A couple posts ago, I said that I liked my learning goals (i.e., standards) pretty much, but that they were really different from one another.

But shouldn’t standards be kind of similar in size and type of material? Maybe not.

Let’s assume that we should assess what we care about, and that standards represent pretty directly what we assess. So if I care about different kinds of things, I should try to write standards that reflect that. I think I was pretty successful at making some standards that fit content-y topics and others that demand big, broad, synthesis—at least for a noob—but I’m puzzled about skills.

I do care that students know how to use Fathom to do particular things.

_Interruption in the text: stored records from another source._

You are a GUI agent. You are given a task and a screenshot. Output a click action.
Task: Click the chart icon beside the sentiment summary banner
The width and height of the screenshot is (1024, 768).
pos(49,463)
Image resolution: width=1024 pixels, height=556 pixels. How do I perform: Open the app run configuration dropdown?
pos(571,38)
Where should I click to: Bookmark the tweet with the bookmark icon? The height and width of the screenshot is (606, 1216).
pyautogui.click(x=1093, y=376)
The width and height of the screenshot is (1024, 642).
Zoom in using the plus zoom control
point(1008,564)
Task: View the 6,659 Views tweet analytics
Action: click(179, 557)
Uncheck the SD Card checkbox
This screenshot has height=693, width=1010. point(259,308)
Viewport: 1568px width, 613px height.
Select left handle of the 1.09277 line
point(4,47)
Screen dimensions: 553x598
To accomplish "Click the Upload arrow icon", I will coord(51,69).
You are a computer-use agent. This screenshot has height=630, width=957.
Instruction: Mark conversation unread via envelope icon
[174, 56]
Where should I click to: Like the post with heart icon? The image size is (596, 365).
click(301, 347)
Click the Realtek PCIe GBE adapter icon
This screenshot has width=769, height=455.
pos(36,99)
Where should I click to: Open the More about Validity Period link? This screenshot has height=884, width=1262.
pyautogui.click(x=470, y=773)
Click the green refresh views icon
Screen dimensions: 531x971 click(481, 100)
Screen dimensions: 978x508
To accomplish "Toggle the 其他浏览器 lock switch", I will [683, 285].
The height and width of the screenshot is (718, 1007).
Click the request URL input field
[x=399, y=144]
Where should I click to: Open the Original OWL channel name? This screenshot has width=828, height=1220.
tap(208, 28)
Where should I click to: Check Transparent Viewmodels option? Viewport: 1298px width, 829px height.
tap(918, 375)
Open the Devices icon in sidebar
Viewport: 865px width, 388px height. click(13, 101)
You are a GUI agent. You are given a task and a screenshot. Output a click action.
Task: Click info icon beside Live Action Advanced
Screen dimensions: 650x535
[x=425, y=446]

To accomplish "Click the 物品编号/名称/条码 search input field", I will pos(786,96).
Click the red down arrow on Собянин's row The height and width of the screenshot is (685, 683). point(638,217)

This is because I believe that doing those things with reasonable fluency will help them understand the content.

Still, Fathom proficiency is *not* content. So should I assess only the desired result?

On the other hand, some “Fathom” standards give some kids a chance to master something.

As an example, let’s look at two “mature” learning goals. That is, they’re from late in the course when I had gotten better, or at least faster:

27 Fathom: Three-Collection Simulations (scrambling and measures)

- 27.1 Given an appropriate situation (comparing some variable across two groups) define a sensible measure to describe the observed difference; compute that test statistic.

- 27.1.1 For quantitative variables, use measures of center (and probably difference or ratio)
- 27.1.2 For categorical variables, the measures probably use proportion or count
- 27.2 Create a sampling distribution of that statistic using scrambling
- 27.3 Use that distribution and the test statistic to find the empirical probability that the test stat could arise if there were no association between the group membership and the variable under study.
28 Basics of Inference

- 28.1 Understand these terms as applied to any of the Fathom simulations we have been doing:

- 28.1.1 Sampling distribution
- 28.1.2 Test statistic
- 28.1.3
P-value- 28.1.4 Null hypothesis
- 28.2 Given an analysis with a sampling distribution and a test statistic,

- 28.2.1 Calculate the
P-value- 28.2.2 Understand that the
P-value is the probability that—if the null hypothesis were true—you would get a value as extreme as the test statistic- 28.2.3 Correctly interpret a low
P-value (e.g., it’s implausible that this value is due to chance)- 28.2.4 Correctly interpret a high
P-value (e.g., we can’t rule out chance as the reason for this value)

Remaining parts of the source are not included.